Material provided:
━━━━━━

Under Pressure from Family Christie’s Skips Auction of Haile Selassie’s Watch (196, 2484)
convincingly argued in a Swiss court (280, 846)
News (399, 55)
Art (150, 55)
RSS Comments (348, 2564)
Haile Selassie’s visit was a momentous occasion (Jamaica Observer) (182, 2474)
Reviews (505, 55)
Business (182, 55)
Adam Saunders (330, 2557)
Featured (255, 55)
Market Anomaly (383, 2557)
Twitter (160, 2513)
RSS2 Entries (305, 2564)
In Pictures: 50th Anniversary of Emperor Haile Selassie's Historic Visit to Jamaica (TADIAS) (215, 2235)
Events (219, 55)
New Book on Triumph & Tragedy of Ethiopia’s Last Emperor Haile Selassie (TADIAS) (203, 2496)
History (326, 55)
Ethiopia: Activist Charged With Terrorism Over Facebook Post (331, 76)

━━━━━━

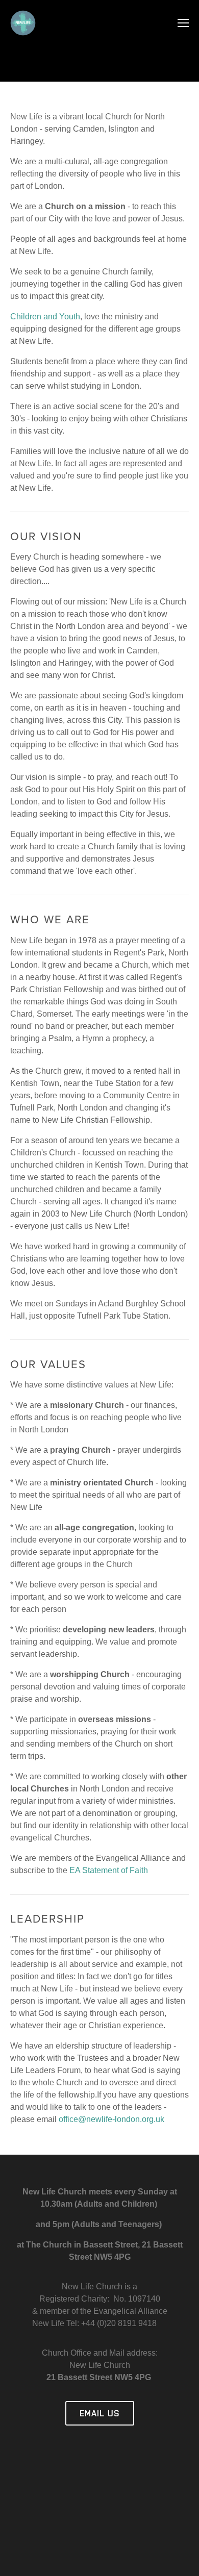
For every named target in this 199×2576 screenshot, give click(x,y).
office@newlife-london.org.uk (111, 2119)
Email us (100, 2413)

━━━━━━

Work request: Look back at the entries above. Retype the line with "Under Pressure from", the line with "Ethiopia: Activist Charged", and all lines in between.

Answer section:
Under Pressure from Family Christie’s Skips Auction of Haile Selassie’s Watch (196, 2484)
convincingly argued in a Swiss court (280, 846)
News (399, 55)
Art (150, 55)
RSS Comments (348, 2564)
Haile Selassie’s visit was a momentous occasion (Jamaica Observer) (182, 2474)
Reviews (505, 55)
Business (182, 55)
Adam Saunders (330, 2557)
Featured (255, 55)
Market Anomaly (383, 2557)
Twitter (160, 2513)
RSS2 Entries (305, 2564)
In Pictures: 50th Anniversary of Emperor Haile Selassie's Historic Visit to Jamaica (TADIAS) (215, 2235)
Events (219, 55)
New Book on Triumph & Tragedy of Ethiopia’s Last Emperor Haile Selassie (TADIAS) (203, 2496)
History (326, 55)
Ethiopia: Activist Charged With Terrorism Over Facebook Post (331, 76)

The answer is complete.